◆ **Document excerpt**
########################################
There’s been growing public disquiet—unnoticed by the politicians and civil servants or ignored by them when noticed—over a new style of government: new schemes like “fifteen-minute cities” that get adopted in international forums and slipped via national law into local planning regulations with little or no prior public discussion with ordinary citizens, even accompanied at times by the exclusion of elected officials or the silencing of critics, until one day council workmen appear in your quiet suburban street and start building anti-traffic barricades or removing gas heaters from homes. In their current desperation, the Tories are turning their minds to the political advantage (or necessity) of exploiting these issues and the public anger they generate.
It’s a tempting strategy, but there are formidable obstacles to it. One is that many of these policies were introduced with great fanfare by the Tories themselves. Boris in an earlier incarnation as London’s mayor introduced ULEZ, for instance, and later as PM he made Net Zero his personal crusade. Moreover, all recent UK governments have fostered a national belief in the overriding imperative of combating “the climate-change emergency” in order to “save the planet”. Not only has that pumped up the zealots of the environmental group Extinction Rebellion; it has also persuaded the respectable middle classes, including judges and chief constables, that they have no moral right to punish lawbreaking protesters or not to enforce the various global promises to cut carbon emissions.
It is the working and lower middle classes, closer to reality and not indissolubly wedded to their previous ideological convictions, who are likely to oppose policies that like Net Zero impose heavy economic costs and painful lifestyle changes without achieving their supposed benefits. Already we can see the germs of a class war around these issues in the fights developing between green zealots blocking the roads and people who have to get to work.
########################################
◆ **Written instruction 1**
Shift every coordinate in the listing by adding 72 to each number. Write out every line from the one containing "Términos y condiciones de uso (185, 2472)" down to the one containing "[region] (235, 2525)", including both of those lines and any requests among them.
◆ **Written instruction 2**
Pick up the excerpt on Tory politics and Net Zero after its final sentence and carry it forward.
The excerpt on Tory politics and Net Zero and the listing that follows are unrelated to each other.

◆ **Input records**
########################################
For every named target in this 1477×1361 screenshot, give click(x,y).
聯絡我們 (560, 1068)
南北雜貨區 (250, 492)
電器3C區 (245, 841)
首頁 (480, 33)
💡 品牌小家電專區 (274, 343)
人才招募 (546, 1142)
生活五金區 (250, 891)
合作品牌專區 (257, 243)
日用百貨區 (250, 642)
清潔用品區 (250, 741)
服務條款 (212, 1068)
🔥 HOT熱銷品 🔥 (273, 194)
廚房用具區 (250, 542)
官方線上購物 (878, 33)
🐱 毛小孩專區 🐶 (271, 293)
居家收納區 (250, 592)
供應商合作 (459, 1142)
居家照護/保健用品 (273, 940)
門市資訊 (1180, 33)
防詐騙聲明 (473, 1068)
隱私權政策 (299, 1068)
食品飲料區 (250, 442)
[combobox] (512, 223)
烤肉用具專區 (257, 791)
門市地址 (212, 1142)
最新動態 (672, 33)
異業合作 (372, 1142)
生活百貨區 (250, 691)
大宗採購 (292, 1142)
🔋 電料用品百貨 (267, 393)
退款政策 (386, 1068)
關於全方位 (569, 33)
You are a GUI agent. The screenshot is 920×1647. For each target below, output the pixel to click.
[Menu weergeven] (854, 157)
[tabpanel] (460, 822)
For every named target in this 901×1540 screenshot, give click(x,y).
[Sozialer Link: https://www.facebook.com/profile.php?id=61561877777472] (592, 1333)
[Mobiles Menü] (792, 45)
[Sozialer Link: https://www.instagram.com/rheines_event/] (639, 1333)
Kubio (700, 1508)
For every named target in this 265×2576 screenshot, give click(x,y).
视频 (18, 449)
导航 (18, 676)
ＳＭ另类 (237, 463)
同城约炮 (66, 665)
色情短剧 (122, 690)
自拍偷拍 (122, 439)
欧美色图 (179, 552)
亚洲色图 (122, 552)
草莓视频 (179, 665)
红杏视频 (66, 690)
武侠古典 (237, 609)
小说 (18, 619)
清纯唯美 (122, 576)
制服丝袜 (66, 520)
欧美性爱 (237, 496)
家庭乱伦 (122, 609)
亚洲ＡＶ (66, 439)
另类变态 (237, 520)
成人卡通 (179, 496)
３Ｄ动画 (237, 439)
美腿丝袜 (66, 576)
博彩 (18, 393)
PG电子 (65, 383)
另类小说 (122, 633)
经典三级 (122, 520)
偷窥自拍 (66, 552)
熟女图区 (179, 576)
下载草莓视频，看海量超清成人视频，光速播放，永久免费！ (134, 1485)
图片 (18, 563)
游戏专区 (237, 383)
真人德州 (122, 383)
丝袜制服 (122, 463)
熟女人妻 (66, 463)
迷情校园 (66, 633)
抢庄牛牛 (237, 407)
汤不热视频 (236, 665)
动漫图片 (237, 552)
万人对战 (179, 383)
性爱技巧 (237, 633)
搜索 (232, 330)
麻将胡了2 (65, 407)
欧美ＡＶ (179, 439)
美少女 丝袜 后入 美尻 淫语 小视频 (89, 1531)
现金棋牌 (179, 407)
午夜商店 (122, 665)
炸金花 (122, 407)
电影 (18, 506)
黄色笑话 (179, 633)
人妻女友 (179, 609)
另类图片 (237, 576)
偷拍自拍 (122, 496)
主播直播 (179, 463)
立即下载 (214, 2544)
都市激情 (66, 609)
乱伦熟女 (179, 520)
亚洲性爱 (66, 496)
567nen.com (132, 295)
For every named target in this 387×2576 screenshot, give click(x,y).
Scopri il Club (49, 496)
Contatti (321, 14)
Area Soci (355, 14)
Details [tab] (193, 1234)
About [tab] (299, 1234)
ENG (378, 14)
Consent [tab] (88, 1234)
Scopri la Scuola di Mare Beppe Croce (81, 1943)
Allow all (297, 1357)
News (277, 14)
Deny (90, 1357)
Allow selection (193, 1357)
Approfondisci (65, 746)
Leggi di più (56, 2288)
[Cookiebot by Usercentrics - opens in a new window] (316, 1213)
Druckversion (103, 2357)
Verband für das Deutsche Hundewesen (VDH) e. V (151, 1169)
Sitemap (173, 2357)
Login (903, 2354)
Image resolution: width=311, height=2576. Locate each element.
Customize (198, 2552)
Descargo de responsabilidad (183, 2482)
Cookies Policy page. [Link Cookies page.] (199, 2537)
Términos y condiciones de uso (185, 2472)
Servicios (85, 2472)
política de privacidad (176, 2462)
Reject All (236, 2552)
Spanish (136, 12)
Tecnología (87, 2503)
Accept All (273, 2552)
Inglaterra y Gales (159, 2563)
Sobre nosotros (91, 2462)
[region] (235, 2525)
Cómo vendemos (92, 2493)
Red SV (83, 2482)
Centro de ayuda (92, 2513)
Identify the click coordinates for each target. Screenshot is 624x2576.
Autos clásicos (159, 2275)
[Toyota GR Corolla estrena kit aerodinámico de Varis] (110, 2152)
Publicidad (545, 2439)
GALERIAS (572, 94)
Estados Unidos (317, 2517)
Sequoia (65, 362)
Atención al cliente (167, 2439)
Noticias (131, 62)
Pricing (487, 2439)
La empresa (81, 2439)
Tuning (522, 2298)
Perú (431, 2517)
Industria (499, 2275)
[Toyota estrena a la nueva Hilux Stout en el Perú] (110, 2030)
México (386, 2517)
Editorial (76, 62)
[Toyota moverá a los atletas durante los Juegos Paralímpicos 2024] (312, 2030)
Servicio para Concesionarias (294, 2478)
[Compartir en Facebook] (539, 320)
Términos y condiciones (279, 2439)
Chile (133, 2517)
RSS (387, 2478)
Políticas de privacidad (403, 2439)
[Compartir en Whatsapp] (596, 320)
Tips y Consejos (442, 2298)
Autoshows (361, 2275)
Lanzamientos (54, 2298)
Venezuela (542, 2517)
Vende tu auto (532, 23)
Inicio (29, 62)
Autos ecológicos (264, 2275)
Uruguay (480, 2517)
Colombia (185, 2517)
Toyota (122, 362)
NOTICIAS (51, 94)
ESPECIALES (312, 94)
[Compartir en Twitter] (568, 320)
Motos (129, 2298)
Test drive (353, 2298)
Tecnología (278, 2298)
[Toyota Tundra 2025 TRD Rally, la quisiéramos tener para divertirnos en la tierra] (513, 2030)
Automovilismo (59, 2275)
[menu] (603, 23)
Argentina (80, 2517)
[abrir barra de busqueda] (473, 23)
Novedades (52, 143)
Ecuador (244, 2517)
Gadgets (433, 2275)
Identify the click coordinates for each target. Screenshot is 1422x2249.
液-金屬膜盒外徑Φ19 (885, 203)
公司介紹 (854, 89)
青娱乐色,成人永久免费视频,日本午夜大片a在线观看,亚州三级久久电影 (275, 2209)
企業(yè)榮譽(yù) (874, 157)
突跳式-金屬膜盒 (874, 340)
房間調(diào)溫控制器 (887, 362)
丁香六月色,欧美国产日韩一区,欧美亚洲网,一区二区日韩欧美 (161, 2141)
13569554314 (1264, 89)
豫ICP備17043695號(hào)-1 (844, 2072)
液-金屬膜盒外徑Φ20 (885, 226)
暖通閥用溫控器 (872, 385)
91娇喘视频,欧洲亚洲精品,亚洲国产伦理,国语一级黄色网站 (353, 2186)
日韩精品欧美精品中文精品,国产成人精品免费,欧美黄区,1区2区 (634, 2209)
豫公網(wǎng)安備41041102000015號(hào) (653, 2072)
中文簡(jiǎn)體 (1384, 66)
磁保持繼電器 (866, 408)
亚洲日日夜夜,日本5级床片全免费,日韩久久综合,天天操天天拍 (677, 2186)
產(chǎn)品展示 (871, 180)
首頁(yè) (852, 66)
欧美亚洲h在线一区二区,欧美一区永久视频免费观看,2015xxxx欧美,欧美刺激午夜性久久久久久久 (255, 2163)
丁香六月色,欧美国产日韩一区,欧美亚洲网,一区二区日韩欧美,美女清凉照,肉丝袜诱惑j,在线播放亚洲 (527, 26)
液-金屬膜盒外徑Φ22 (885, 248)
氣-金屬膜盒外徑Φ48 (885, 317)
########################################
◆ **Answer 1**
Términos y condiciones de uso (257, 2544)
Servicios (157, 2544)
política de privacidad (248, 2534)
Reject All (308, 2624)
Spanish (208, 84)
Tecnología (159, 2575)
Accept All (345, 2624)
Inglaterra y Gales (231, 2635)
Sobre nosotros (163, 2534)
[region] (307, 2597)

◆ **Answer 2**
My own wager in such a war would be cast for the side that has a strong moral argument as well as a practical economic one—and above all the benefit of a repellent enemy with bad motives and secretive methods. By an amazing coincidence, such an enemy (I am tempted to add “of the common people”) emerged in the very week of the three by-elections to begin clarifying the conflict.
That enemy was a very improbable one, namely the notoriously elitist Coutts Bank whose customers have included the late Queen Elizabeth and her mother. Coutts today is reduced in social importance, being a humble subsidiary of the NatWest banking consortium, which has itself been 39 per cent owned by the UK taxpayer since 2008 when it suffered a meltdown and was rescued by the government.
Banks and bankers have not been popular in many places since 2008. But they have not usually been seen as sinister (except perhaps by Prime Minister Harold Macmillan who used to call them “banksters”.) They now enjoy that reputation because of how Coutts cancelled the account of Nigel Farage, a public figure best known as the successful campaigner for Brexit.
Over a city dinner, Dame Alison Rose, the NatWest CEO, leaked to a BBC correspondent the gossipy story that Farage’s account had been cancelled, hinting that the reason was financial. He reported the story as from an anonymous source. It became a big story. Instead of being embarrassed, though, Farage went on the attack, arguing Coutts had improperly leaked confidential information about a client and demanding to see any internal bank discussions leading to the cancellation.
The documents, which he promptly published, showed that the bank had lied in saying his account was being closed on financial grounds. Coutts had secretly compiled a forty-page dossier, full of left-wing clichés and unsourced rumours, about Farage’s political life from school onwards. It concluded he might be xenophobic and racist, or some people might think so at least, and that the bank would suffer “reputational risk” from being associated with him. He didn’t align with its “inclusive” values.
Farage enjoyed a complete victory, moral as well as political, over the establishment. Dame Alison and the CEO of Coutts both resigned. The BBC apologised for the story. Cabinet ministers intervened to make clear that there would have to be new regulations to protect bank clients from forced and unexplained cancellations. Coutts suffered from their dissociation from Farage rather than the reverse. The media—notably including the Guardian—seem to approve of these outcomes. And so did public opinion.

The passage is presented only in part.